- Rukruk Location in Ladakh, India Rukruk Rukruk (India)
- Coordinates: 33°29′30″N 76°52′16″E﻿ / ﻿33.4917°N 76.8711°E
- Country: India
- Union Territory: Ladakh
- District: Zanskar
- Tehsil: Padum
- Panchayat: Upti Pipiting

Population (2011)
- • Total: 361
- Time zone: UTC+5:30 (IST)
- PIN: 194302

= Rukruk =

Rukruk is a village in the Padum tehsil of Zanskar district in the Indian union territory of Ladakh. It falls under the Upti Pipiting Gram Panchayat.

==Demographics==

According to the 2011 census of India, Rukruk has 56 households. The effective literacy rate (i.e. the literacy rate of population excluding children aged 6 and below) is 57.62%.

Demographics (2011 Census)
|  | Total | Male | Female |
|---|---|---|---|
| Population | 361 | 176 | 185 |
| Children aged below 6 years | 60 | 32 | 28 |
| Scheduled caste | 0 | 0 | 0 |
| Scheduled tribe | 359 | 175 | 184 |
| Literates | 208 | 120 | 88 |
| Workers (all) | 70 | 60 | 10 |

The village had a sex ratio of 1,051 females per 1,000 males.

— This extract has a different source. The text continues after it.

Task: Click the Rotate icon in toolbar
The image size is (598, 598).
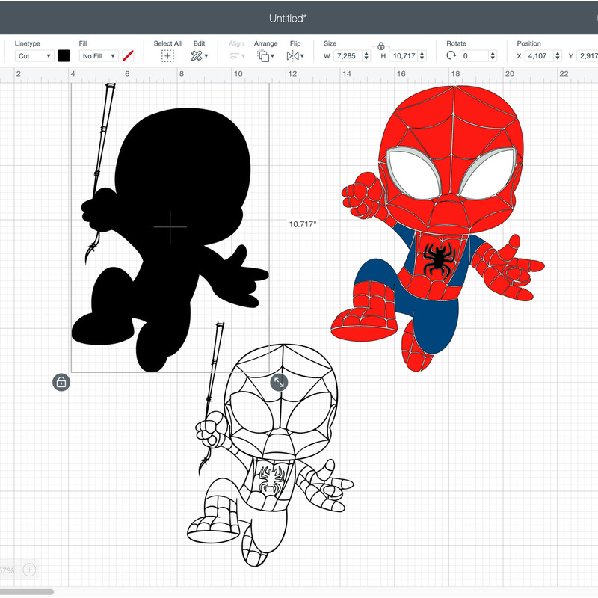Action: click(x=452, y=56)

Children aged 0–6 years accounted for 60 residents, or approximately 16.6% of the total population. The Scheduled Tribe population was 359, accounting for approximately 99.5% of the total population. The working population comprised 70 people, or approximately 19.4% of the total population.

The population of Rukruk is estimated to be approximately 440 in 2026, based on historical decadal population growth trends.